- [Your tasks]
A: Copy the passage on community moderation word for word, from "Manage Access To" up to and including "to paying subscribers.".
B: Answer these questions using the passage on community moderation:
(i) How many members does the r/science community on Reddit have?
(ii) What are the two broad categories of online community moderation?
(iii) What gifts can publishers give moderators as a reward?
C: Translate this sentence from the passage on community moderation into Spanish: "Posting a community code of conduct or rules is an effective way to set expectations when new people join."
Excerpted text Start Marker
What Is Online Community Moderation?

Online communities are like gardens. They thrive when well taken care of, including removing weeds and receiving the key ingredients to grow, like sunlight, water, and nutrients.

Online community moderation is the art and science of guiding a community to align with specific values. Many communities have a list of formal rules. For example, Reddit community rules often discourage self-promotion. Other online communities - particularly those aimed at younger people - have rules discouraging inappropriate language (e.g., profanity).

There are two broad categories of online community moderation: software and manual. Software-based moderation (included in Arena Live Chat) is an excellent way to filter profanity and other objectionable words. Manual moderation has a role to play in other scenarios. For instance, you might be hosting a celebrity for a Q&A event and want to keep questions on-topic — both manual and software moderation can help you run a successful event.

Ways To Streamline Community Moderation

You can use a few strategies to make online community moderation easier. 

Community Rules

Posting a community code of conduct or rules is an effective way to set expectations when new people join. If you host live online events, it is wise to repeat rules that apply to those interactions so that everybody is on the same page. For example, the r/science community - which has 31 million members - on Reddit enforces multiple rules, including:

  • Must be peer-reviewed research
  • No abusive or offensive comments
  • Non-professional personal anecdotes will be removed
  • No medical advice
  • Comments dismissing established findings and fields of science must provide evidence

Manage Access To The Community

As communities grow larger, it becomes more difficult to maintain standards. Therefore, you should curate your community deliberately. For instance, a publisher can offer several online communities. One community - open to all registered users - may have limited moderation. In contrast, the same publisher might also have a second online community limited to paying subscribers. 

For example, a publisher that offers “subscriber only” content and community limits access to people with an active subscription. By the way, a single organization can host multiple communities, including an open community where anybody can join and a more exclusive community for paying members.

Recruit and Retain Volunteer Moderators

Scaling up to a larger community with tens of thousands or more members is tough if you have a single moderator. Fortunately, you can recruit volunteer moderators (often called “mods”) to help maintain community standards. Usually, extending an invitation to a community moderator is best based on the person’s track record. For example, a person who encourages positive dialogue and gently reminds others of the community rules might be a good candidate for a volunteer moderator.

To retain your community moderators, offer them exclusive benefits. For example, community moderators might be invited to ask the first question when you have question-and-answer events. Publishers can also reward moderators with gifts like apparel or subscription discounts.
Excerpted text End Marker
Recorded information Start Marker
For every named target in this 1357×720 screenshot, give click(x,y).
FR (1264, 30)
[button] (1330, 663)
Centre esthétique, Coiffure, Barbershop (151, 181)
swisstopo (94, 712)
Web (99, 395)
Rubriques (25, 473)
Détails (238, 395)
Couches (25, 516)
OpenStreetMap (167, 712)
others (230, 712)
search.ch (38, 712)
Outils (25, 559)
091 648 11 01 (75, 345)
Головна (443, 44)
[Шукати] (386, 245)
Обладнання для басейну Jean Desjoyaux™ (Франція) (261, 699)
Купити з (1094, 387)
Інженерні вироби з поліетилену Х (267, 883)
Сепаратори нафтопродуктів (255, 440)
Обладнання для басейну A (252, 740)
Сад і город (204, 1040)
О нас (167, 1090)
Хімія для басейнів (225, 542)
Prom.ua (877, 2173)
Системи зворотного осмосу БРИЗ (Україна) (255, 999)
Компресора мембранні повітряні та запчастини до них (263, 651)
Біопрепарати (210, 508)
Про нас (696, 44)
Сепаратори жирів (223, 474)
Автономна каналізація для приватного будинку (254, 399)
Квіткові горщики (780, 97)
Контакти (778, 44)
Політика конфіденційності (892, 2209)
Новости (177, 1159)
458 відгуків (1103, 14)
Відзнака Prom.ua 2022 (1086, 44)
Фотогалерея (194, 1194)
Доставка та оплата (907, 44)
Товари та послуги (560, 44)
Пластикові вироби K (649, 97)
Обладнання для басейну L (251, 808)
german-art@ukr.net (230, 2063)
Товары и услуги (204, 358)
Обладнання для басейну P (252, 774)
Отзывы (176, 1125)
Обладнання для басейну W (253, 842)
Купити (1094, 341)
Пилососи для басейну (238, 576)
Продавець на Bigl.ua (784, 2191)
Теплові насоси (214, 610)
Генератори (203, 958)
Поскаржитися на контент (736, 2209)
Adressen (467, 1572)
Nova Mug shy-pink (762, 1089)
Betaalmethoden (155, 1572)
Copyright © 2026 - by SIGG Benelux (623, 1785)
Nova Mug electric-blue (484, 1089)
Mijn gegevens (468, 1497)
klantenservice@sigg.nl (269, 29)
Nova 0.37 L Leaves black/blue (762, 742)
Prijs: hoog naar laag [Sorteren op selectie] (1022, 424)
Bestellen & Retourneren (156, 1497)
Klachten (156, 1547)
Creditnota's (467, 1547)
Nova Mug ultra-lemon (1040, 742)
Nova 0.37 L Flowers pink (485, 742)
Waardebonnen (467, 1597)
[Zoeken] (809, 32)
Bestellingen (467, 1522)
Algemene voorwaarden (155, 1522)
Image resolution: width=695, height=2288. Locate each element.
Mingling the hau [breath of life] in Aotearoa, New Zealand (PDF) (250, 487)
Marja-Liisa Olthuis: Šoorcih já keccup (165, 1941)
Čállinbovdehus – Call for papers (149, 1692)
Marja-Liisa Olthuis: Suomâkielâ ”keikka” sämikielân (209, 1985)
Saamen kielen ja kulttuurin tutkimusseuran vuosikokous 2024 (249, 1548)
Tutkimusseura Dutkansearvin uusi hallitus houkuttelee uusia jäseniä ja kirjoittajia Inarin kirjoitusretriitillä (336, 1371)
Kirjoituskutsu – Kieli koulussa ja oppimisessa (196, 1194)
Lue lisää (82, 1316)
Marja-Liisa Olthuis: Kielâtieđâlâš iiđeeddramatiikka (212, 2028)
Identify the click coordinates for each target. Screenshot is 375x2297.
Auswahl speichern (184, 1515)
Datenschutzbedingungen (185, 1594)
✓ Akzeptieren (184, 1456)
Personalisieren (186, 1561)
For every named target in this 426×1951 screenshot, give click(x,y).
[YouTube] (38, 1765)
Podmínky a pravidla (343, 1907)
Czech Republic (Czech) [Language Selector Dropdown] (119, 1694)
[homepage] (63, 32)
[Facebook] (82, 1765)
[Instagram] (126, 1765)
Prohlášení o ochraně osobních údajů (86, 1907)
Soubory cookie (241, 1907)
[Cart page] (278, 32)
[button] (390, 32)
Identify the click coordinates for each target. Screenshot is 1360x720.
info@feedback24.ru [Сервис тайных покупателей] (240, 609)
Recorded information End Marker
- [Results by task]
A:
Manage Access To The Community

As communities grow larger, it becomes more difficult to maintain standards. Therefore, you should curate your community deliberately. For instance, a publisher can offer several online communities. One community - open to all registered users - may have limited moderation. In contrast, the same publisher might also have a second online community limited to paying subscribers.

B:
(i) 31 million
(ii) Software and manual
(iii) Apparel or subscription discounts

C: Publicar un código de conducta o unas normas de la comunidad es una forma eficaz de establecer expectativas cuando se une gente nueva.